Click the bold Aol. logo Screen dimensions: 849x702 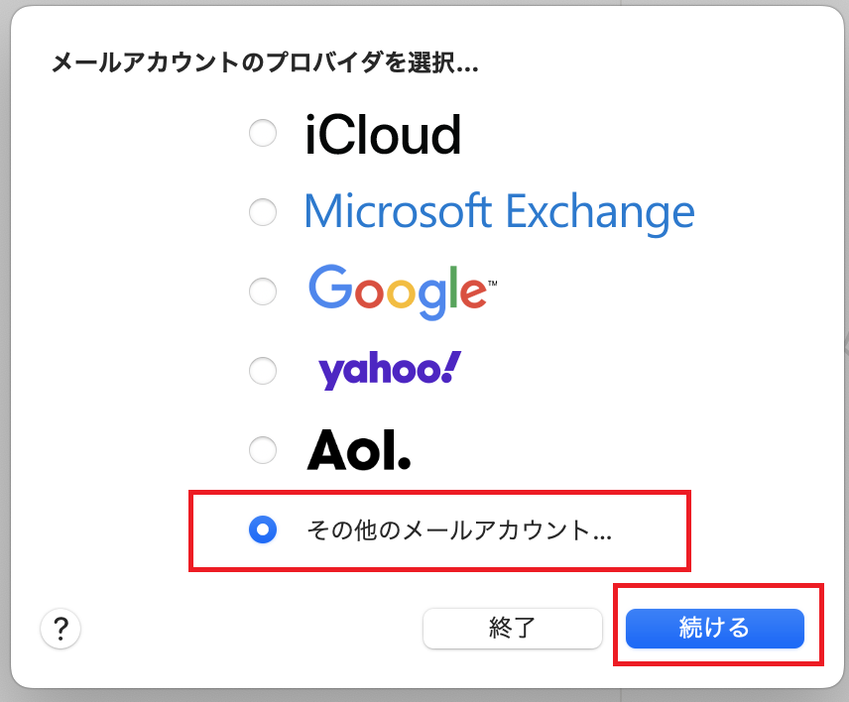(359, 450)
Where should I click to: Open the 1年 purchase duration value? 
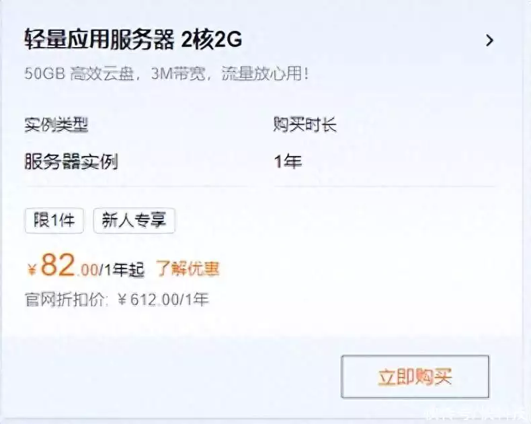(288, 162)
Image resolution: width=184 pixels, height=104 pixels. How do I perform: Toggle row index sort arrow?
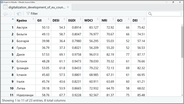coord(13,19)
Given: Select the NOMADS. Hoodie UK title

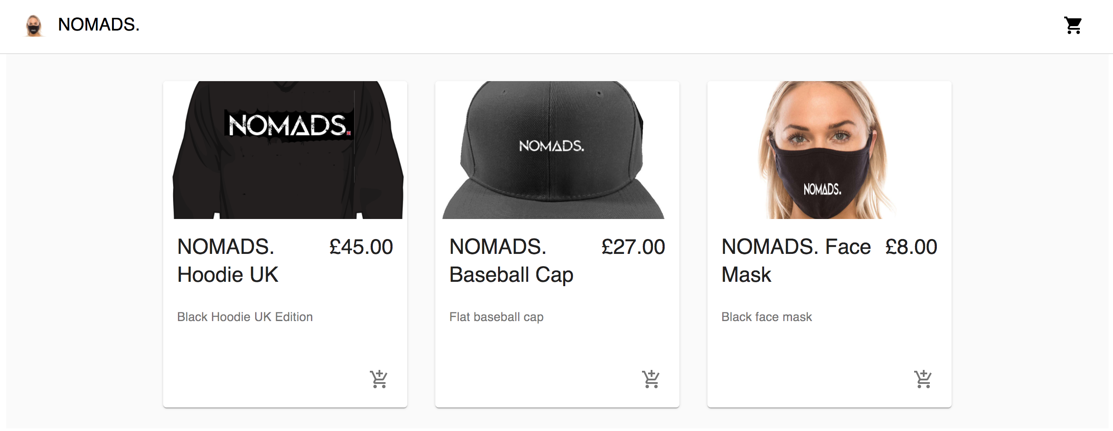Looking at the screenshot, I should coord(228,261).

> **WORK TO DO**
Can you recast the data, from the line with "Image resolution: width=184" up to and including the last line, as a JSON list of strings with one string per line, dropping blank lines and leaving the pictures out?

> **REPLY TO THE EXERCISE**
[
  "Image resolution: width=184 pixels, height=104 pixels. How do I perform: Toggle row index sort arrow?",
  "coord(13,19)",
  "Given: Select the NOMADS. Hoodie UK title",
  "Looking at the screenshot, I should coord(228,261)."
]